Waterborne infectious diseases caused by bacteria, parasites, and viruses still affect over 7,000,000 people annually in the United States. Lynch and Shaman analyzed potential links between weather and hospitalizations for waterborne infectious diseases, specifically looking at whether these associations were influenced by drinking water source, location (rural/urban), and region.
The authors looked at hospitalizations caused by 12 specific water-borne pathogens, including bacteria like Escherichia coli, parasites like Cryptosporidium, biofilm-forming bacteria such as Pseudomonas and the pathogen causing Legionnaires’ disease — distinct from other bacterial pathogens because they naturally inhabit environmental water — and Norovirus. They used data from 516 hospitals in 25 states collected over 2000-2011 as part of the National Inpatient Sample (NIS) from the Healthcare Cost and Utilization Project (HCUP), along with weather and soil data from the NASA/ NOAA North American Land Data Assimilation System 2 (NLDAS-2) dataset.
There were 57,335 hospitalizations for waterborne disease between 2000 and 2011 from 516 hospitals in the United States. The biofilm-forming bacteria comprised nearly 81 percent of all hospitalizations (66 percent due to respiratory Pseudomonas infections alone.) Hospitalization rates for enteric and biofilm-forming bacterial pathogens were significantly higher in areas that used groundwater as a drinking water source instead of surface water. They also found that precipitation, water runoff, and rural locations were positively associated with hospitalizations for some enteric bacterial and parasitic infections, particularly in the Midwestern region. Specifically, parasitic hospitalizations (predominantly due to Cryptosporidium) increased 9 percent (95% CI: 4%-15%) with a 1-SD increase in precipitation. Conversely, hospitalizations for biofilm-forming bacterial infections were associated with soil moisture (a proxy for flooding). Incidences of Legionnaires’ disease specifically increased 124 percent (95% CI: 90%-157%) with a 1-SD increase in soil moisture, and were the only infection more common in urban areas. In general, associations between hospitalization rates and meteorological conditions, location, and drinking water source varied depending on the specific pathogens.

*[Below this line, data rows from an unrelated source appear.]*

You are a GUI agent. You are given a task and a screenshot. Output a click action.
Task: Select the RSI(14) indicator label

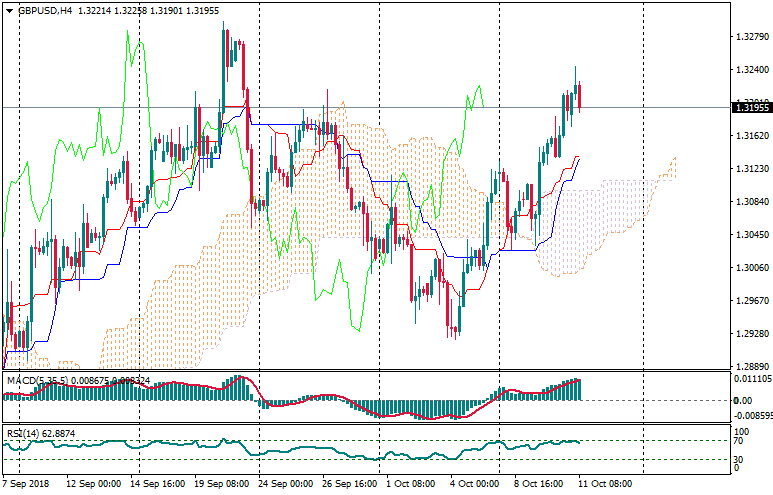pos(24,433)
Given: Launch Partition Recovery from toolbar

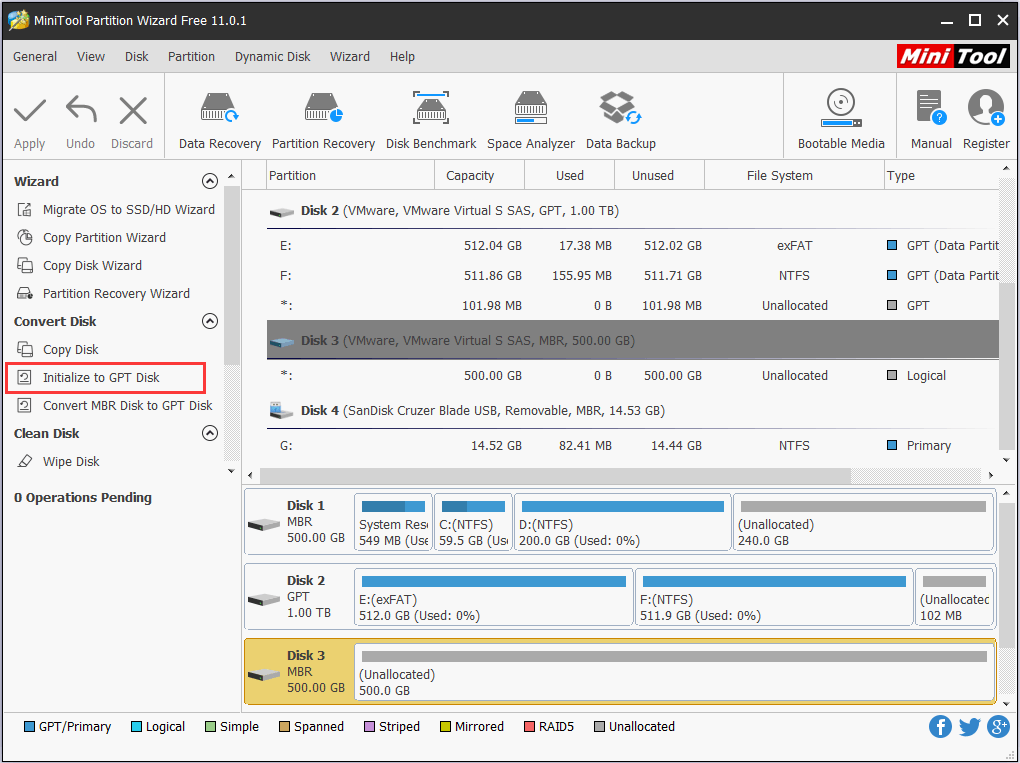Looking at the screenshot, I should pyautogui.click(x=323, y=120).
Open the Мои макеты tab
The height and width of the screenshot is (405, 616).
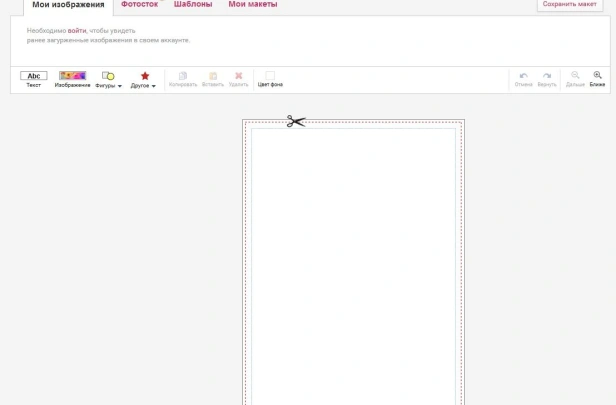click(252, 5)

The authors note they weren’t able to include data on specific water quality (critical to assess the probable route of exposure for pathogens that can also be present in tainted food, like E. coli), or data from much of the Southeast (where states did not report monthly data to HCUP). Lynch and Shaman hope future work will be able to incorporate this information and additionally track outbreaks linked with extreme weather events to further clarify the links between hydrometeorology and waterborne diseases.
The authors add: “Our results show how analyses focused on specific pathogens can provide insight into distinct routes of exposure and risk factors for waterborne infectious diseases. This work can help inform weather preparedness efforts, which is particularly important as heavy rain becomes more severe and frequent in a warming climate.”